[Stored records]
--
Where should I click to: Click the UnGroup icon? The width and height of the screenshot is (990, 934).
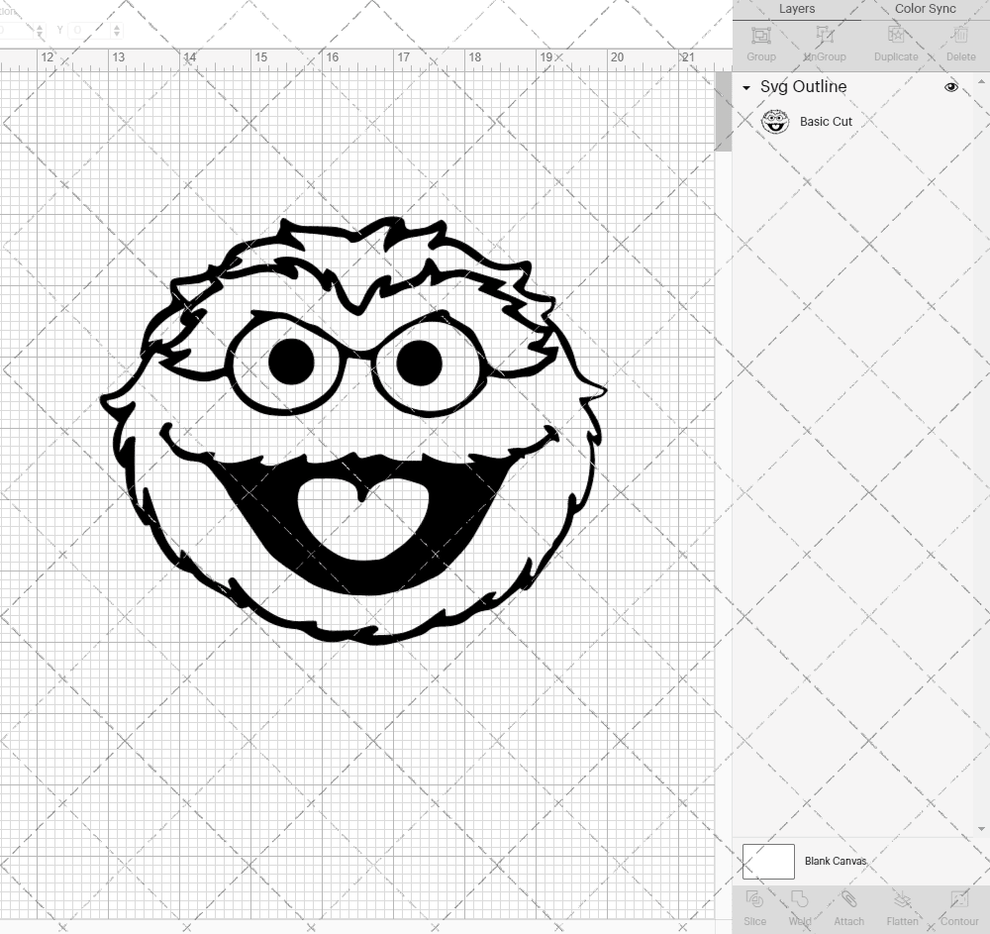[824, 42]
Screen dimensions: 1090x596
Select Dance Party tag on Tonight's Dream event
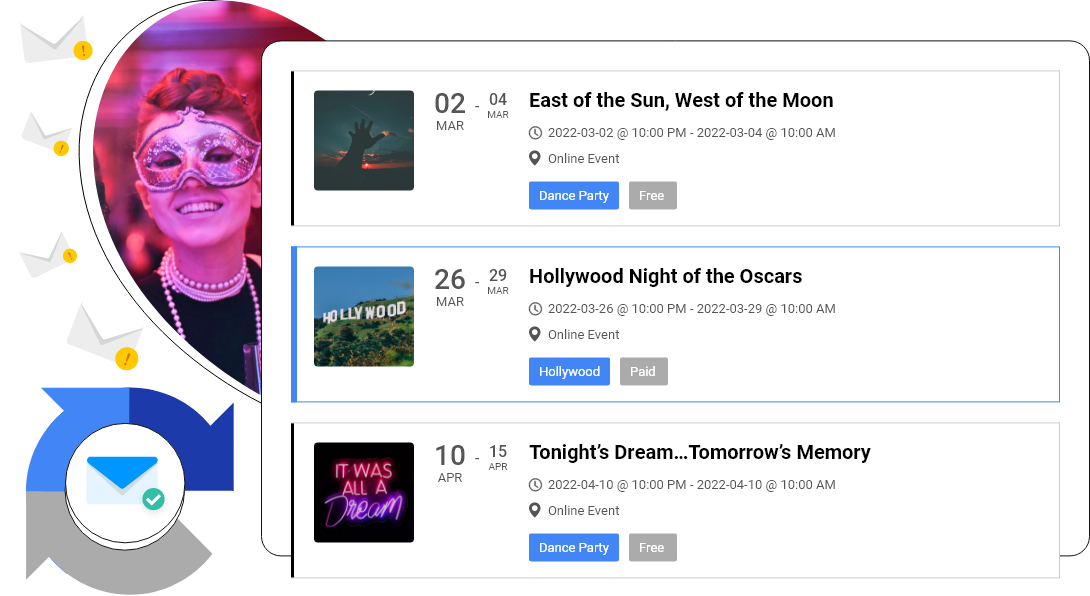click(574, 548)
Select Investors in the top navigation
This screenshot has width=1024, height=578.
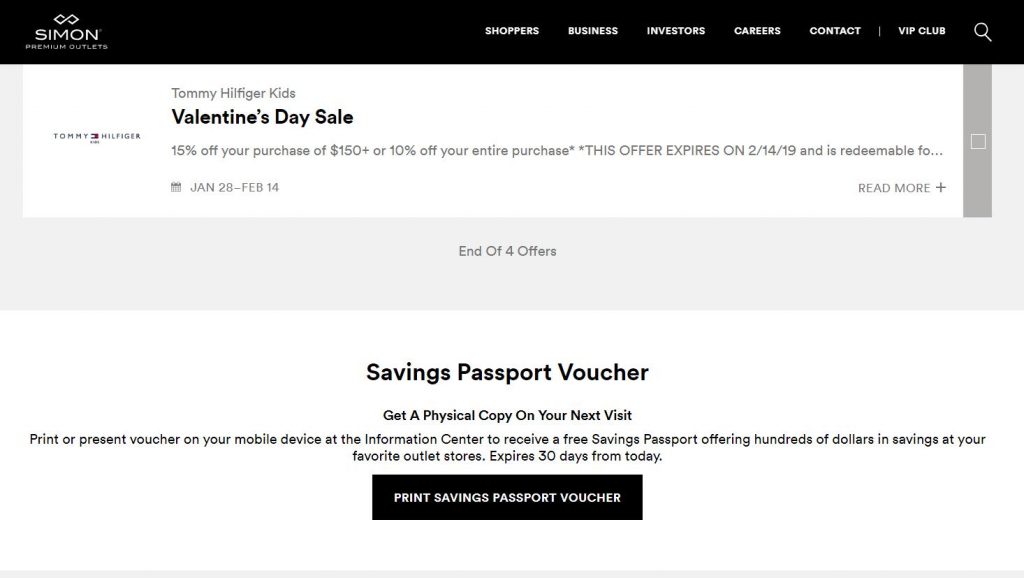tap(676, 31)
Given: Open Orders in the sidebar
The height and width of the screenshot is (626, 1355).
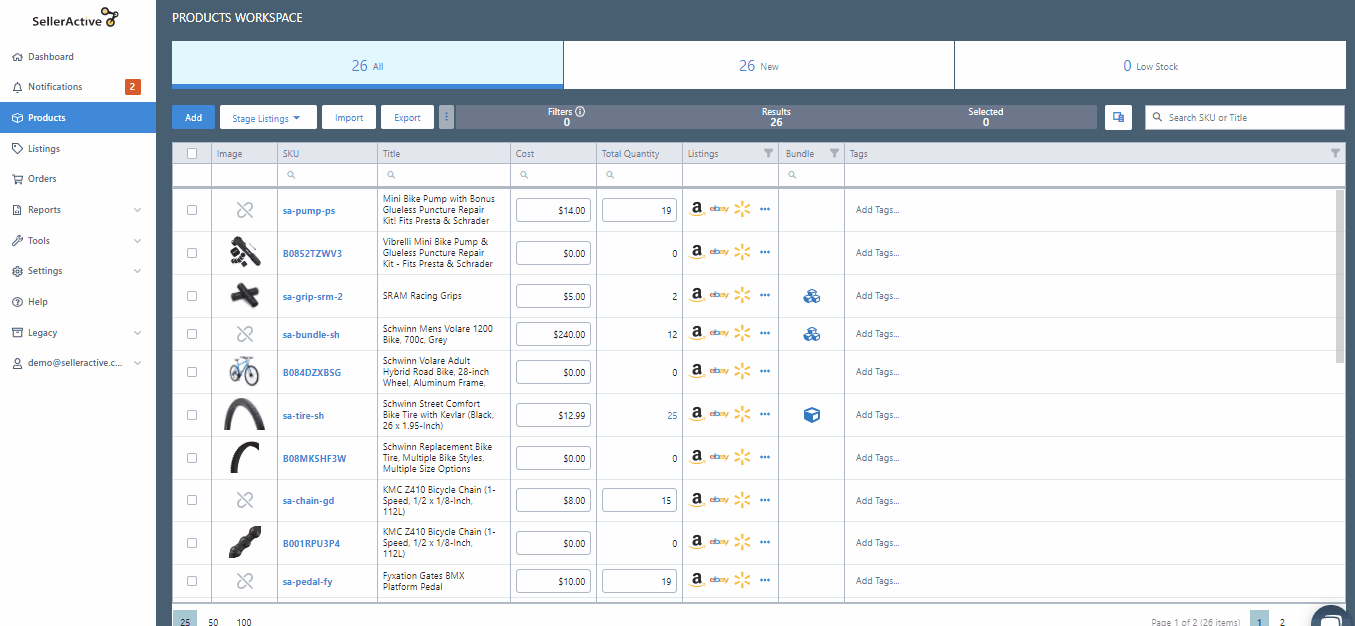Looking at the screenshot, I should [x=42, y=179].
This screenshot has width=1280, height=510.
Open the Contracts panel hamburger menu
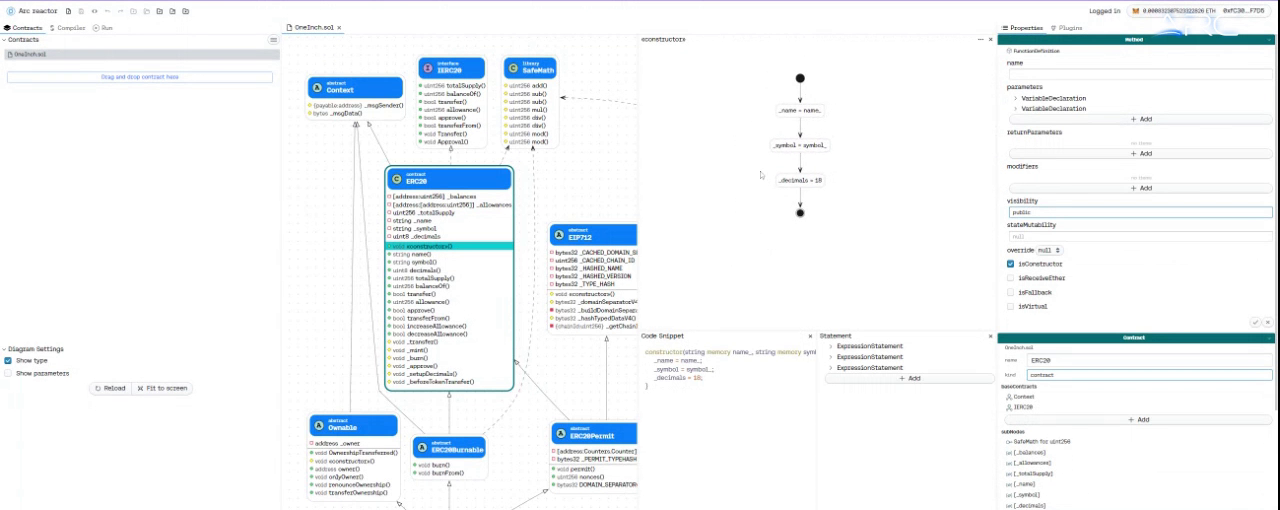click(273, 40)
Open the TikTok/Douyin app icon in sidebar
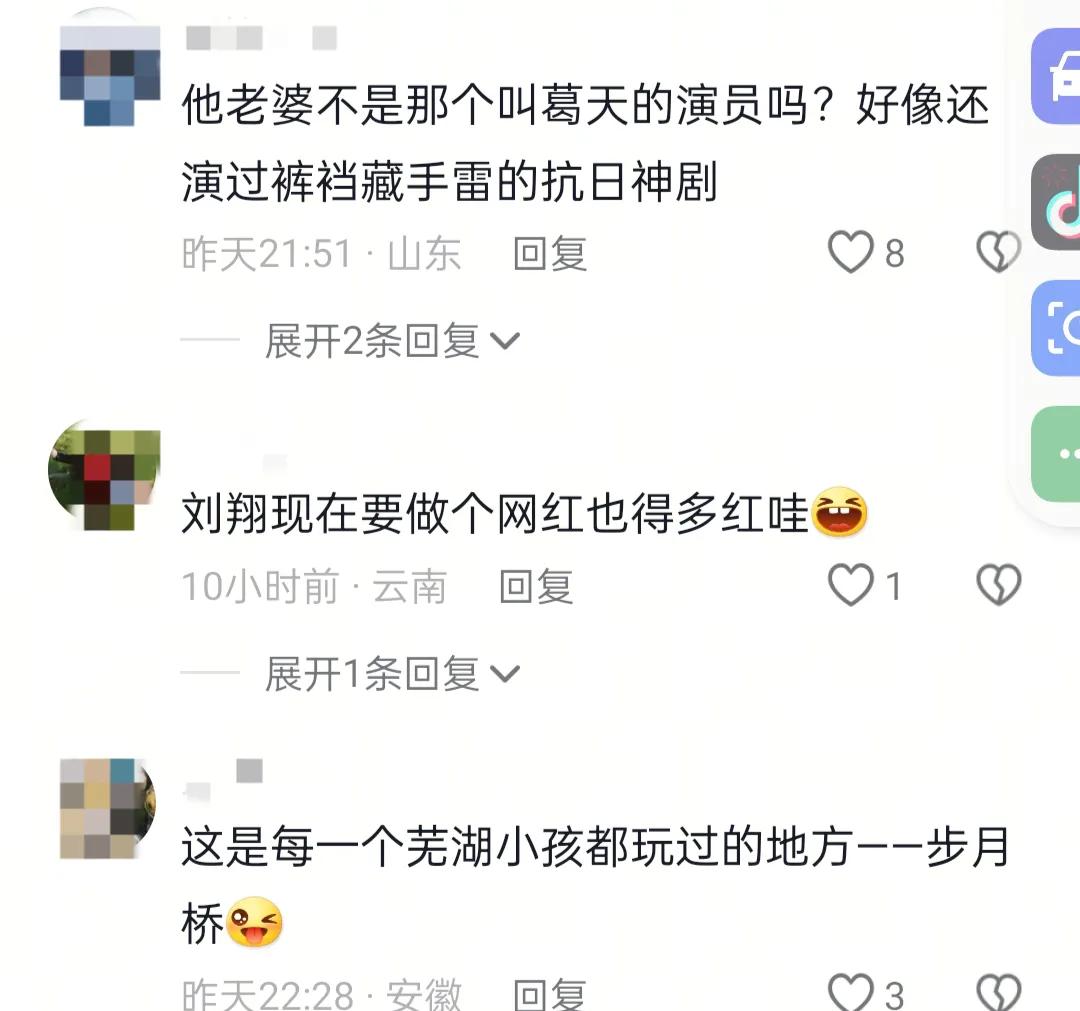Image resolution: width=1080 pixels, height=1011 pixels. (1055, 202)
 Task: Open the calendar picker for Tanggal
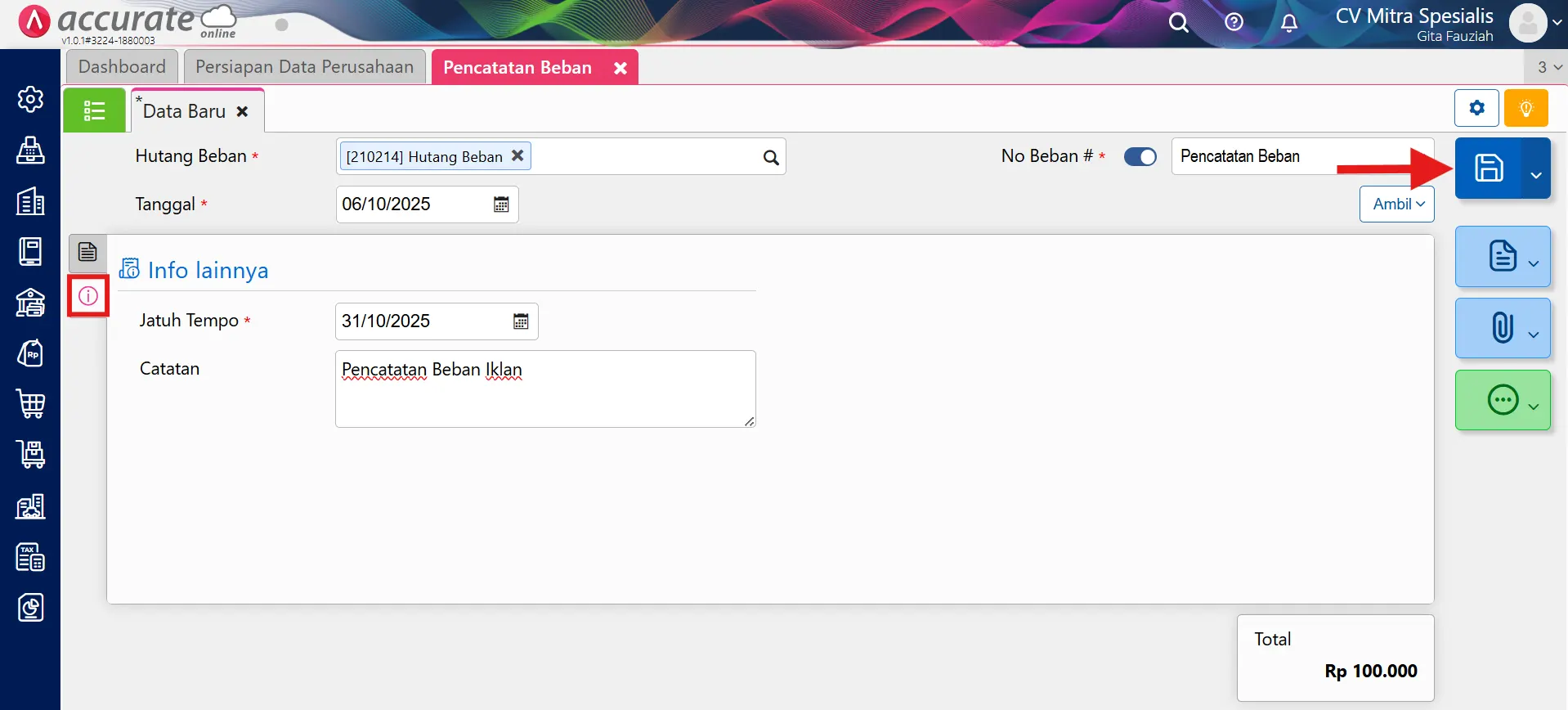click(501, 204)
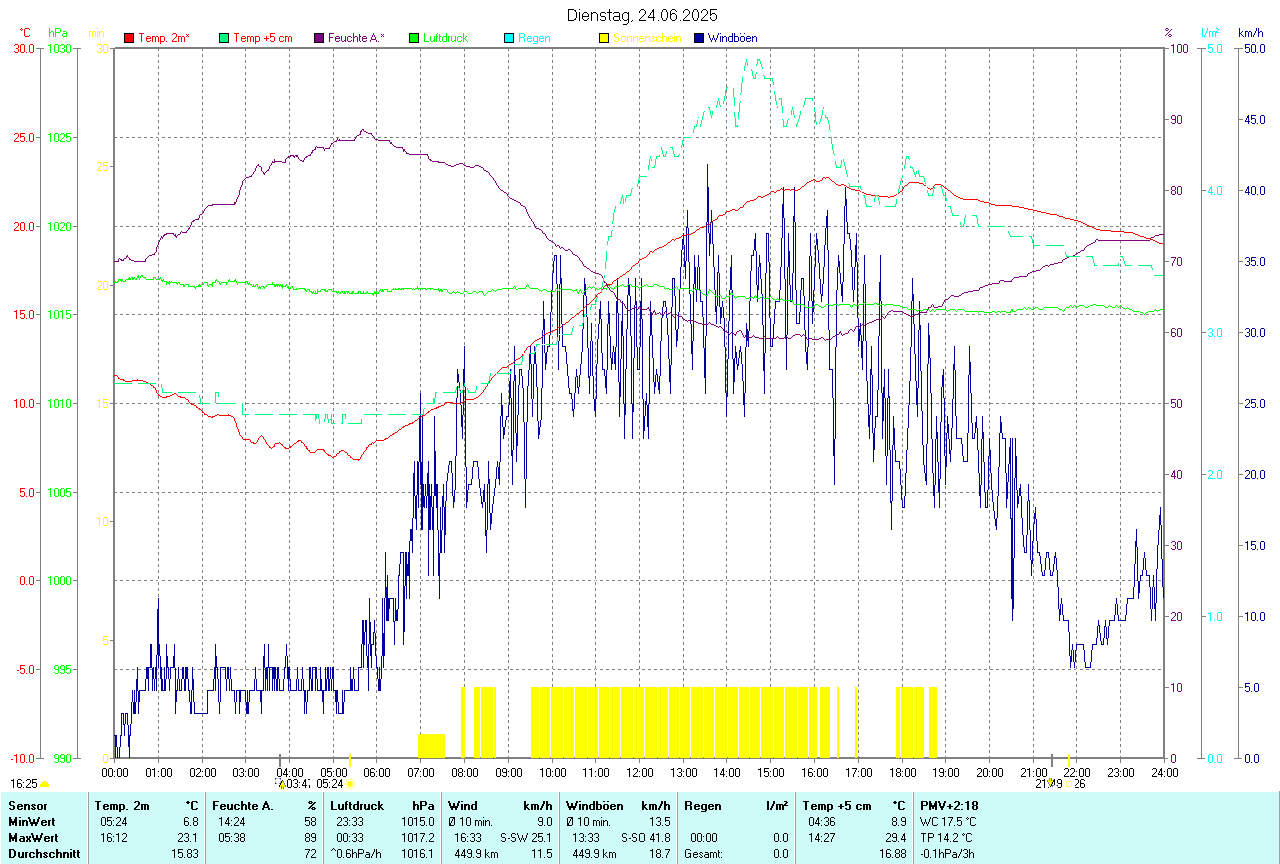
Task: Click the Luftdruck column header in table
Action: coord(357,806)
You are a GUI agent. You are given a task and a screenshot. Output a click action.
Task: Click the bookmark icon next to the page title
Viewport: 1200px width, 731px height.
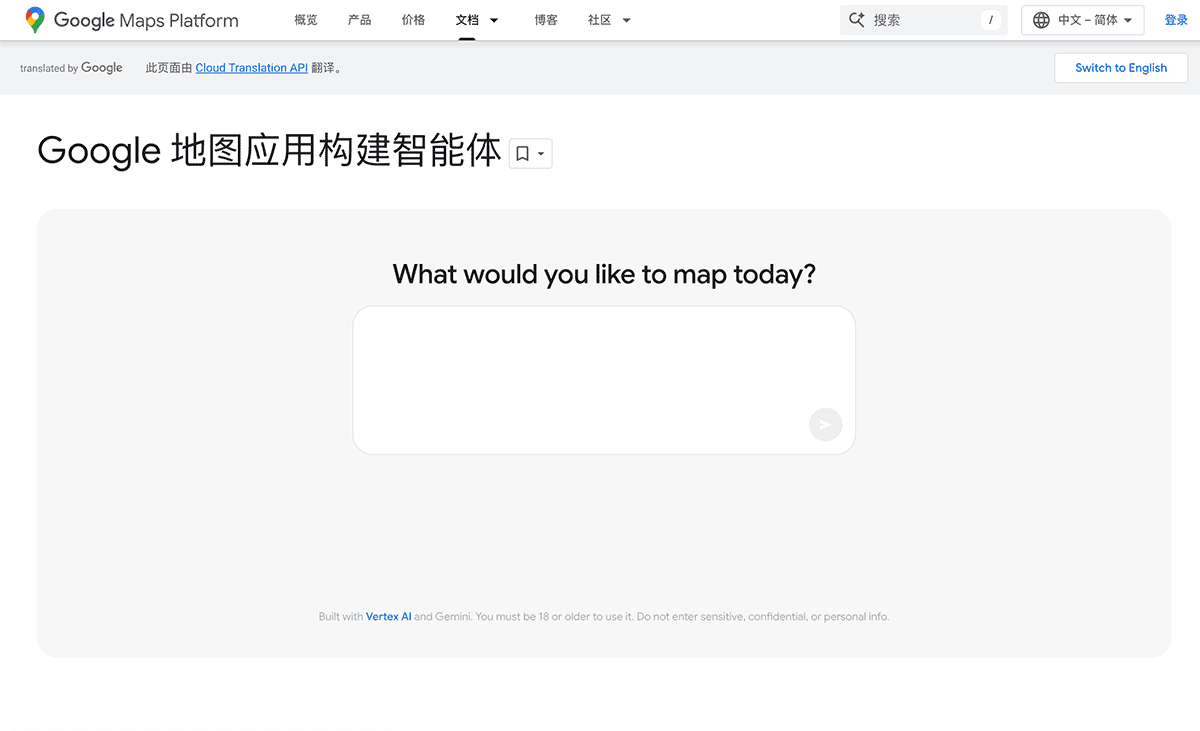tap(523, 152)
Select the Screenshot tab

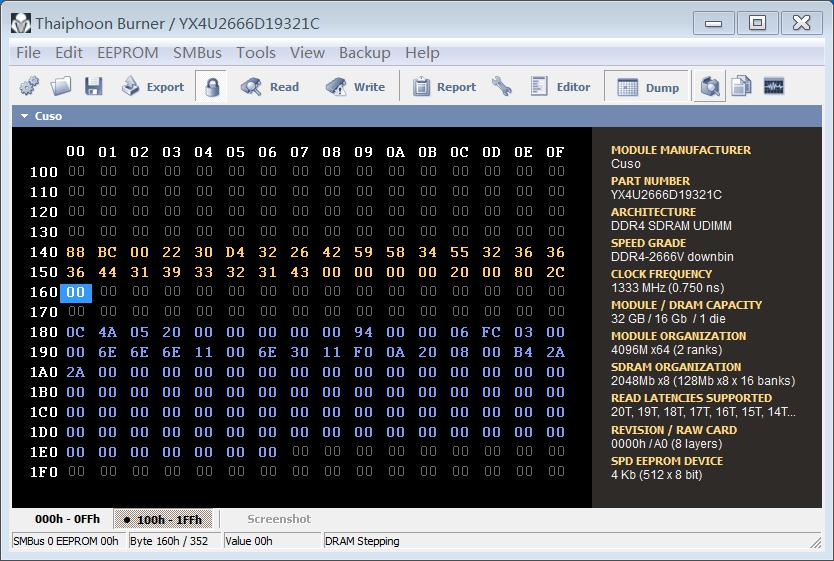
--
Description of the task
Give the data back exactly, omitting all pictures.

Response box
Where should I click to: Click the UnGroup icon? The width and height of the screenshot is (990, 934).
[824, 42]
Screen dimensions: 1090x596
Select Dance Party tag on Tonight's Dream event
click(574, 548)
Select Investors in the top navigation
This screenshot has width=1024, height=578.
tap(676, 31)
Given: Open Orders in the sidebar
The height and width of the screenshot is (626, 1355).
Looking at the screenshot, I should [x=42, y=179].
This screenshot has width=1280, height=510.
Open the Contracts panel hamburger menu
click(273, 40)
Open the TikTok/Douyin app icon in sidebar
Image resolution: width=1080 pixels, height=1011 pixels. (1055, 202)
 Task: Open the calendar picker for Tanggal
click(501, 204)
Task: Click the Luftdruck column header in table
Action: coord(357,806)
You are a GUI agent. You are given a task and a screenshot. Output a click action.
Task: Click the bookmark icon next to the page title
Viewport: 1200px width, 731px height.
tap(523, 152)
Select the Screenshot tab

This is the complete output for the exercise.